Exercise directions: Two lines in the data below mark the range: the one with "Screen dimensions: 1568x715" and the one with "Where should I". Return both, along with every line between them, exactly.

Input data:

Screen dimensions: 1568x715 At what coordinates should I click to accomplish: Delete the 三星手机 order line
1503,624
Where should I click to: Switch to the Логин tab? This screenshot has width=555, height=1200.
...
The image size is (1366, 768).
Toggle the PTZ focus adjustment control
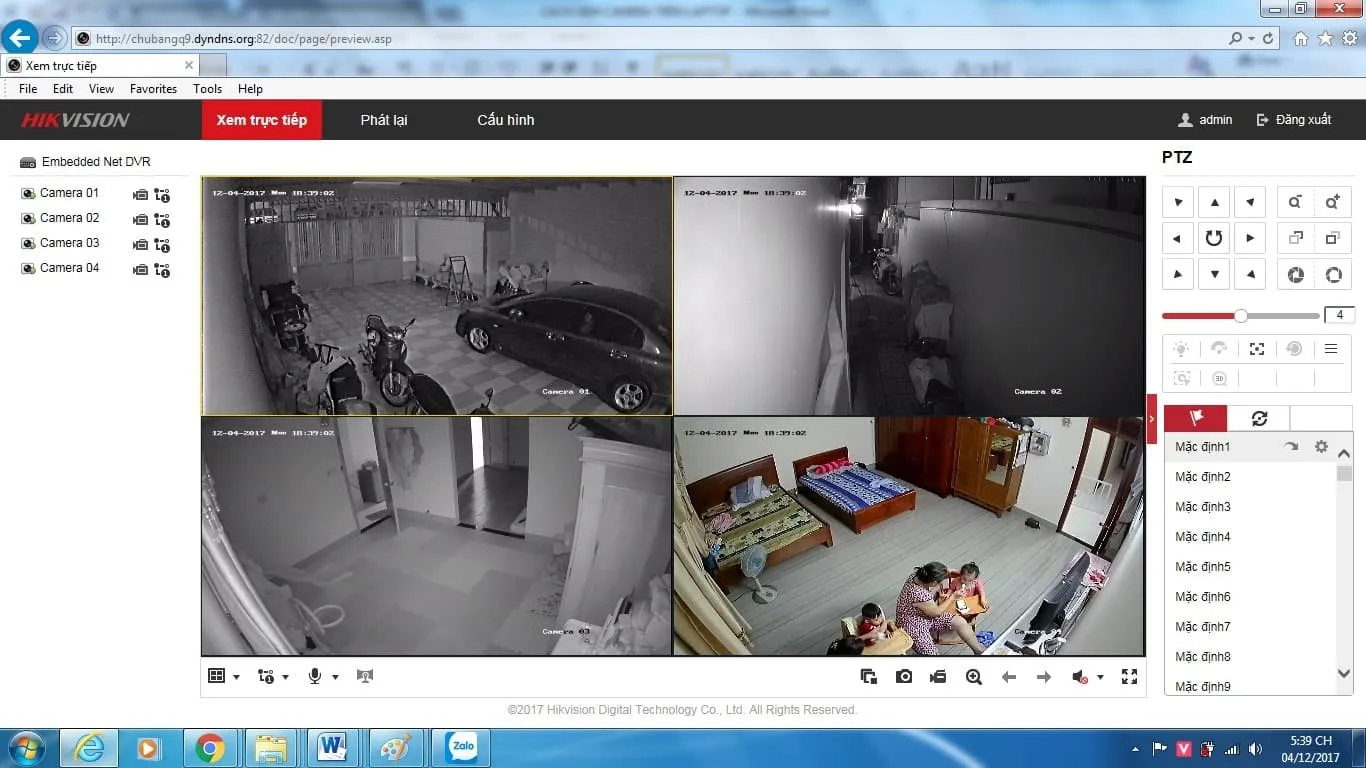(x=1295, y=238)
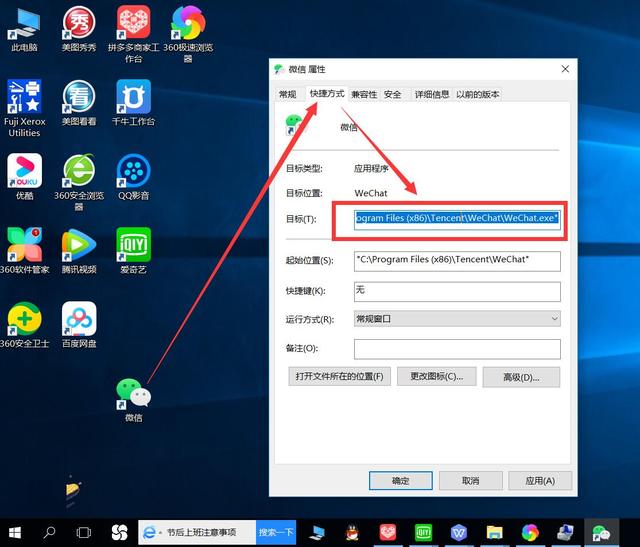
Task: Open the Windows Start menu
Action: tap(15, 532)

Answer box:
Screen dimensions: 1568x715 At what coordinates should I click to accomplish: Delete the 三星手机 order line
1503,624
Where should I click to: Switch to the Логин tab? This screenshot has width=555, height=1200.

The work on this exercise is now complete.